Offensichtliche Vorteile hätten alle, die in irgendeiner Form von Verbrennungsmotoren oder Flüssigkraftstoffen leben. Also Mineralölunternehmen und Tankstellenbetreiber genauso wie Teile der Kraftfahrzeug-Industrie inklusive Zulieferer und Werkstätten. Auch der normale Autofahrer könnte profitieren, allerdings ist ziemlich unklar, wer genau und in welcher Form. Ob E-Fuels eine realistische Option für Berufspendler oder Bewohner abgelegener Landstriche sind, oder ob sie eher wohlhabenden Oldtimer-Sammlern und Hobby-Rennfahrern den Betrieb ihrer automobilen Schätzchen sichern würden, hängt von vielen Faktoren ab. Allzu große Hoffnung auf eine günstige und klimafreundliche Alternative zum Kauf und Betrieb eines E-Autos sollte man sich als Normalverbraucher aber wohl nicht machen.

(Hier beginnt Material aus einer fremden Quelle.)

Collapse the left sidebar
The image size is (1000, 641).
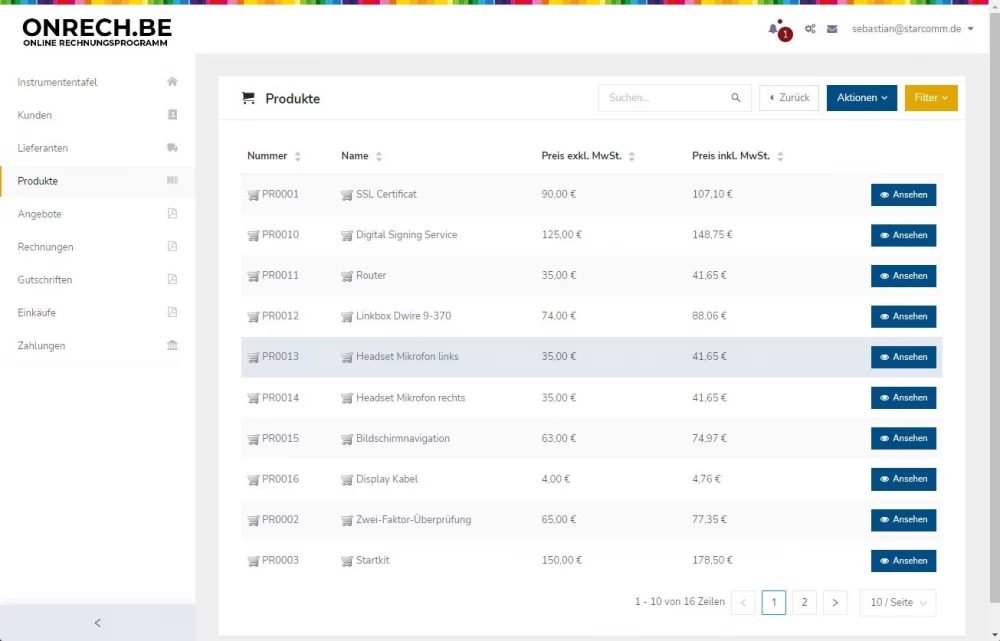pos(97,623)
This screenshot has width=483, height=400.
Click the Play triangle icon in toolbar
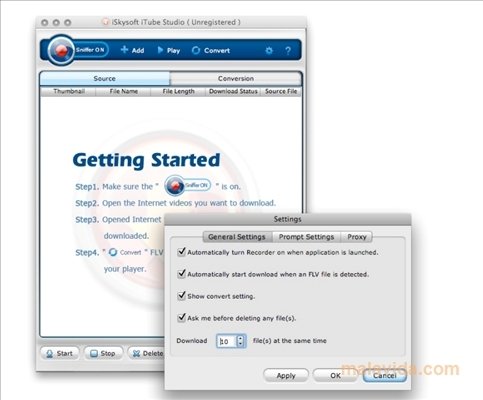[x=160, y=50]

Wie sieht die Zukunft von E-Fuels aus?
Dass E-Fuels eine wichtige Rolle bei der Dekarbonisierung der Gesellschaft spielen werden, ist unstrittig. Dass sie das im privaten Pkw tun werden, ist aber nach aktuellem Stand eher unwahrscheinlich. Dort spricht die deutlich höhere Gesamt-Effizienz für das Batterie-E-Auto. So lange Strom aus erneuerbaren Quellen knapp ist, stehen E-Fuels beim Pkw in Konkurrenz zu anderen Stromverbrauchern – nicht nur in Industrie und Haushalten, sondern auch bei anderen Verkehrsträgern. Denn für Schiffe, Flugzeuge und möglicherweise auch Lkw sind die Designer-Kraftstoffe ebenfalls interessant. Und möglicherweise alternativlos, denn Batterie-E-Mobilität ist angesichts der nötigen Reichweiten in diesen Bereichen oft nicht oder nur schwer möglich.